══ ENTRIES SHOWN

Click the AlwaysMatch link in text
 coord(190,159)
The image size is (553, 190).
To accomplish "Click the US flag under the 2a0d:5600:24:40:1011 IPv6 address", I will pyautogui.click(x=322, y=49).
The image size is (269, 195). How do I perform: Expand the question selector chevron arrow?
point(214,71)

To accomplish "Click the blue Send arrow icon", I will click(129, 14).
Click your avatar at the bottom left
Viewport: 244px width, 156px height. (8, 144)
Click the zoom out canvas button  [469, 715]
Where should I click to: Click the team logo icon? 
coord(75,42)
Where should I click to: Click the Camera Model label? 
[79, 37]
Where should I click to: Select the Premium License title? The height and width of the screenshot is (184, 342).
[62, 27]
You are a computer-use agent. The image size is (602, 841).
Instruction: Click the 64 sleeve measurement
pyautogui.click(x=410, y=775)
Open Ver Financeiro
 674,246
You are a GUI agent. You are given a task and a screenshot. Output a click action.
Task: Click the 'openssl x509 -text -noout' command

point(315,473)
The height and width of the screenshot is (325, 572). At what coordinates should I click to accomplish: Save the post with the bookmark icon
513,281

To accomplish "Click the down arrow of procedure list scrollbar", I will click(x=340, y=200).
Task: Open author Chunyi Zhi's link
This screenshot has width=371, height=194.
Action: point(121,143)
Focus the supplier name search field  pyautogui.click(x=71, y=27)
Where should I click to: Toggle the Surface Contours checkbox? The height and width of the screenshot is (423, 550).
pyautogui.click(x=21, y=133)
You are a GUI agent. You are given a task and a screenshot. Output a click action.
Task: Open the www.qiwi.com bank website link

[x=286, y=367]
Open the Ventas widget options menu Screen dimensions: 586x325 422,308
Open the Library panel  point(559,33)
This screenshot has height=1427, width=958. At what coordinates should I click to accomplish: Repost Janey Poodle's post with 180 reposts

════

GOAL OF THE EXERCISE:
Your output must be the exact lines from the one containing "Instruction: Click the 64 sleeve measurement" through the end of the data above, both included, and nothing more.

THE COMPLETED TASK:
Instruction: Click the 64 sleeve measurement
pyautogui.click(x=410, y=775)
Open Ver Financeiro
 674,246
You are a GUI agent. You are given a task and a screenshot. Output a click action.
Task: Click the 'openssl x509 -text -noout' command

point(315,473)
The height and width of the screenshot is (325, 572). At what coordinates should I click to accomplish: Save the post with the bookmark icon
513,281

To accomplish "Click the down arrow of procedure list scrollbar", I will click(x=340, y=200).
Task: Open author Chunyi Zhi's link
This screenshot has width=371, height=194.
Action: point(121,143)
Focus the supplier name search field  pyautogui.click(x=71, y=27)
Where should I click to: Toggle the Surface Contours checkbox? The height and width of the screenshot is (423, 550).
pyautogui.click(x=21, y=133)
You are a GUI agent. You are given a task and a screenshot. Output a click action.
Task: Open the www.qiwi.com bank website link

[x=286, y=367]
Open the Ventas widget options menu Screen dimensions: 586x325 422,308
Open the Library panel  point(559,33)
This screenshot has height=1427, width=958. At what coordinates should I click to accomplish: Repost Janey Poodle's post with 180 reposts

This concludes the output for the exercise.